Consignes: Recopiez à l'identique toutes les lignes de la liste ci-dessous, sans y inclure les images.

----

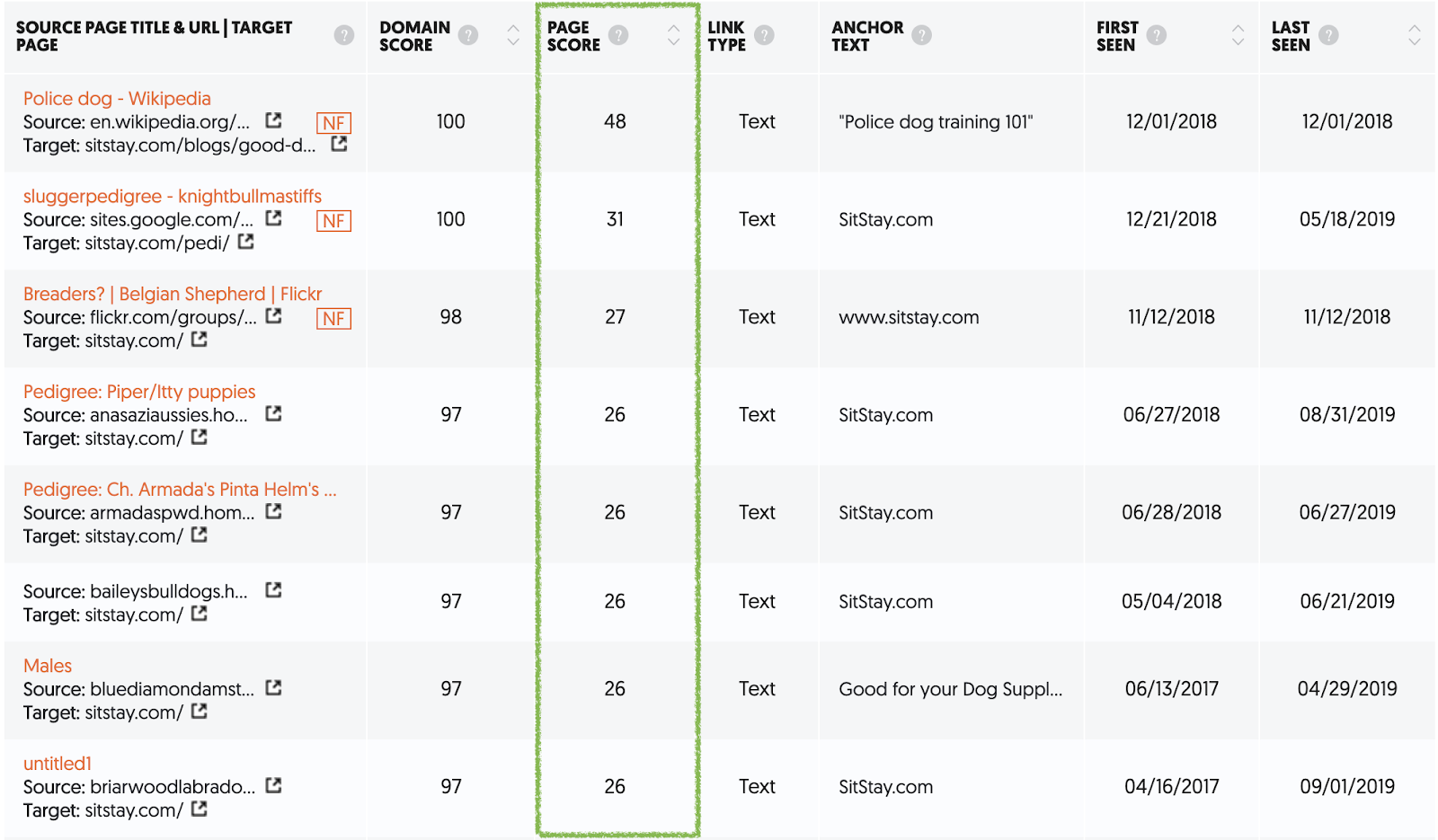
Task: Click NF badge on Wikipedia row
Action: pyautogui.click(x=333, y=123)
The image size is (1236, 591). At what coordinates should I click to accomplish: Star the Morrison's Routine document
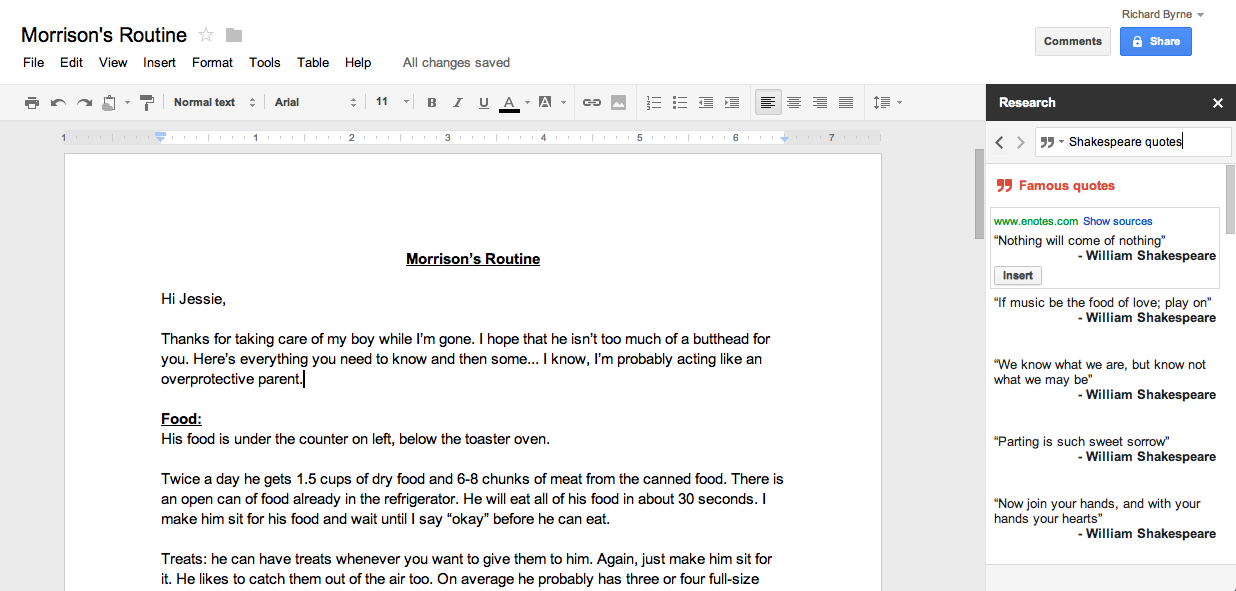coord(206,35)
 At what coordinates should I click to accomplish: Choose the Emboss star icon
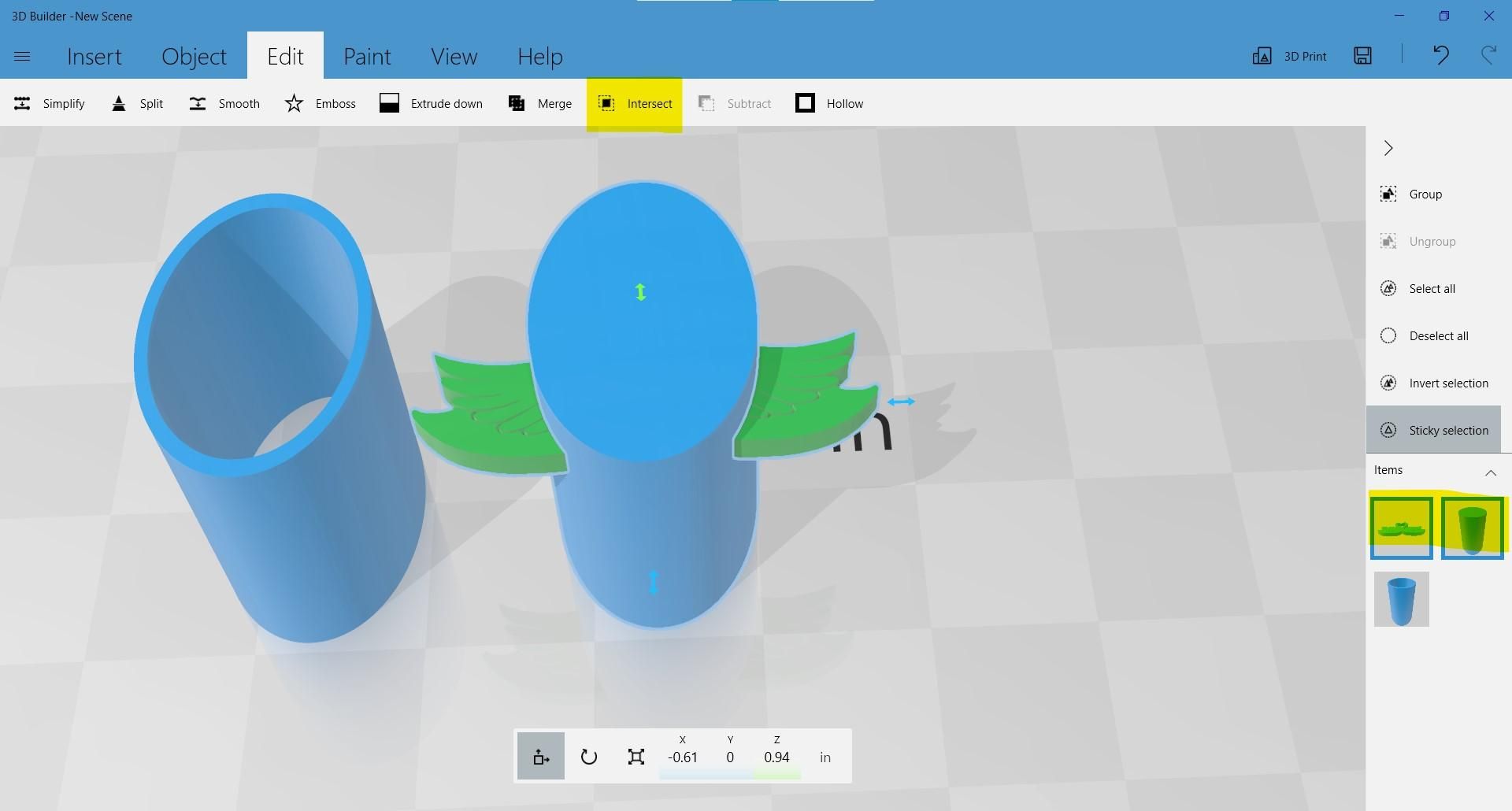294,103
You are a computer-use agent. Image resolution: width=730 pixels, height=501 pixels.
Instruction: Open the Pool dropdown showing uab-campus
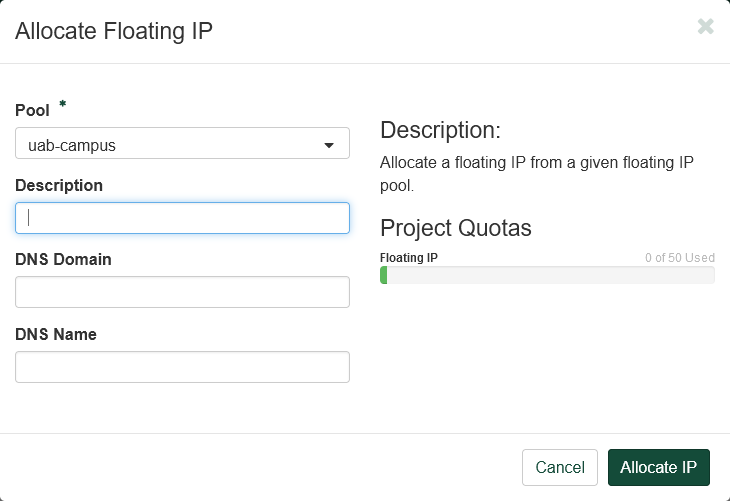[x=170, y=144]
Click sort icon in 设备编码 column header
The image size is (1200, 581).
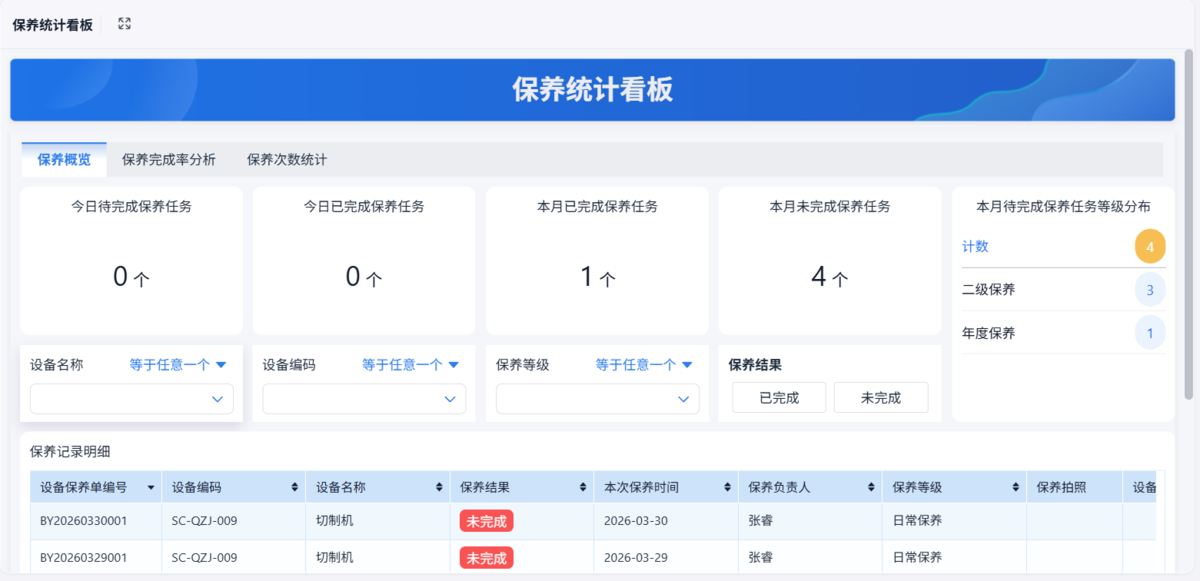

----

Résultat obtenu:
Task: Click NF badge on Wikipedia row
Action: pyautogui.click(x=333, y=123)
The image size is (1236, 591). At what coordinates should I click to accomplish: Star the Morrison's Routine document
coord(206,35)
 At what coordinates should I click to accomplish: Choose the Emboss star icon
294,103
You are a computer-use agent. Image resolution: width=730 pixels, height=501 pixels.
Instruction: Open the Pool dropdown showing uab-campus
[x=170, y=144]
Click sort icon in 设备编码 column header
The image size is (1200, 581).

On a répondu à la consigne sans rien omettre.